== Records from a data collection ==
○ ○ ○ ○ ○

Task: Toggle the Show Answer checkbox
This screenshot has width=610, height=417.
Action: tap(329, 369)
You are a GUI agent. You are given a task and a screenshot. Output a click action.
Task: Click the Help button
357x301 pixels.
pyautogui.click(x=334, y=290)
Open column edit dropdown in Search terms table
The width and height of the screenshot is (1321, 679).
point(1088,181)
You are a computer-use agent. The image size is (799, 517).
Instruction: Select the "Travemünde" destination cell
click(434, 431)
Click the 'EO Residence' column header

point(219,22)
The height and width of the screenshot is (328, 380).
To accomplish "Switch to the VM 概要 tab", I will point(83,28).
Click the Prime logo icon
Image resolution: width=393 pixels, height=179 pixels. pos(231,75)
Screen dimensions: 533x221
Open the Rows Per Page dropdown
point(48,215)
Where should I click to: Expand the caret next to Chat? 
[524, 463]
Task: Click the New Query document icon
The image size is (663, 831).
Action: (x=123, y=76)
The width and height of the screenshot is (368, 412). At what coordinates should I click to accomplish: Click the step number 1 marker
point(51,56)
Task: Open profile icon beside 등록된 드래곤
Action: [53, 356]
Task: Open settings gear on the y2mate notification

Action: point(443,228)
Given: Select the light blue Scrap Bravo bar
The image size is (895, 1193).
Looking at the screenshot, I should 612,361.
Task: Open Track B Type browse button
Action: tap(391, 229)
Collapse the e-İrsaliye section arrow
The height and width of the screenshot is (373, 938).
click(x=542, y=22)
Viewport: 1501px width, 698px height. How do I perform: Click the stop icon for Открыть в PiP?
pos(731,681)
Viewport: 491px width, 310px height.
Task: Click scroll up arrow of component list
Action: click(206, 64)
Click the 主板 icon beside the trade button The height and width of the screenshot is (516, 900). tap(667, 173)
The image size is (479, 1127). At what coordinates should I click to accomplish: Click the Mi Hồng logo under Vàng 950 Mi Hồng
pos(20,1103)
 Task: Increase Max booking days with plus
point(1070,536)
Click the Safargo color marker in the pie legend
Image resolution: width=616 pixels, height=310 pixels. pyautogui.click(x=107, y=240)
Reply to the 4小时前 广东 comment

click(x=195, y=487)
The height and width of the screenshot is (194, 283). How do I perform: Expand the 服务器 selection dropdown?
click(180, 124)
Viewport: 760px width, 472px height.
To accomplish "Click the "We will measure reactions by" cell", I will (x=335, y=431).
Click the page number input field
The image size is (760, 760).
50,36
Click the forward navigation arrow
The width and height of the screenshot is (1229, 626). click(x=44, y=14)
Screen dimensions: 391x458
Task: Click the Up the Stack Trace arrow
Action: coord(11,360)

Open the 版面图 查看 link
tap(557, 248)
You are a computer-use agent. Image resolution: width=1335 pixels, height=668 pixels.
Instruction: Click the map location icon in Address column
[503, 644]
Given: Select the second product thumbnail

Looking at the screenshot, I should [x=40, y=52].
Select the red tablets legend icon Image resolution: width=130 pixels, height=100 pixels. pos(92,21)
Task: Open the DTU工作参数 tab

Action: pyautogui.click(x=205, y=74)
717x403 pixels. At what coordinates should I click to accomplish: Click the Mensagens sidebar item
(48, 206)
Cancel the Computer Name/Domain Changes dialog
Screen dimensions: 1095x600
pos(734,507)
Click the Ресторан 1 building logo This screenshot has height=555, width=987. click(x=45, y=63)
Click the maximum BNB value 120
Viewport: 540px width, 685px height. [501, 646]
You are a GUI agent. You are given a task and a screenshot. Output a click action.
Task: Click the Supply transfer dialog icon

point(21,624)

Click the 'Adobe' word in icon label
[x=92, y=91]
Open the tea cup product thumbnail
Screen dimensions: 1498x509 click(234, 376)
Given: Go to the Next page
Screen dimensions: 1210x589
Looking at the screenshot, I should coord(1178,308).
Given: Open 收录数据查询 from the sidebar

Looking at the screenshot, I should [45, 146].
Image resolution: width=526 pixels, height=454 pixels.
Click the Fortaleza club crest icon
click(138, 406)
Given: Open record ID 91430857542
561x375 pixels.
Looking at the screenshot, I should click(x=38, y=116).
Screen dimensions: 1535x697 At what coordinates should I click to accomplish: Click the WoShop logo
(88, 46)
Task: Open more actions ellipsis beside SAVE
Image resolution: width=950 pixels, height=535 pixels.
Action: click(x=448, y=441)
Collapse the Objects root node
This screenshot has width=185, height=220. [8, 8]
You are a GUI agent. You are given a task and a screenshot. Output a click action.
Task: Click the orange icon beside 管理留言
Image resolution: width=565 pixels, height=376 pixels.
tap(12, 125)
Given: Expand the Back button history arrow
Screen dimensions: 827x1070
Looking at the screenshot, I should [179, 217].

○ ○ ○ ○ ○

== ASSIGNMENT ==
Retype exactly the lines of the data above that fall between the line with "Cancel the Computer" and the line with "Given: Open record ID 91430857542", inclusive, and add nothing.

== SOLUTION TO THIS TASK ==
Cancel the Computer Name/Domain Changes dialog
Screen dimensions: 1095x600
pos(734,507)
Click the Ресторан 1 building logo This screenshot has height=555, width=987. click(x=45, y=63)
Click the maximum BNB value 120
Viewport: 540px width, 685px height. [501, 646]
You are a GUI agent. You are given a task and a screenshot. Output a click action.
Task: Click the Supply transfer dialog icon

point(21,624)

Click the 'Adobe' word in icon label
[x=92, y=91]
Open the tea cup product thumbnail
Screen dimensions: 1498x509 click(234, 376)
Given: Go to the Next page
Screen dimensions: 1210x589
Looking at the screenshot, I should coord(1178,308).
Given: Open 收录数据查询 from the sidebar

Looking at the screenshot, I should [45, 146].
Image resolution: width=526 pixels, height=454 pixels.
Click the Fortaleza club crest icon
click(138, 406)
Given: Open record ID 91430857542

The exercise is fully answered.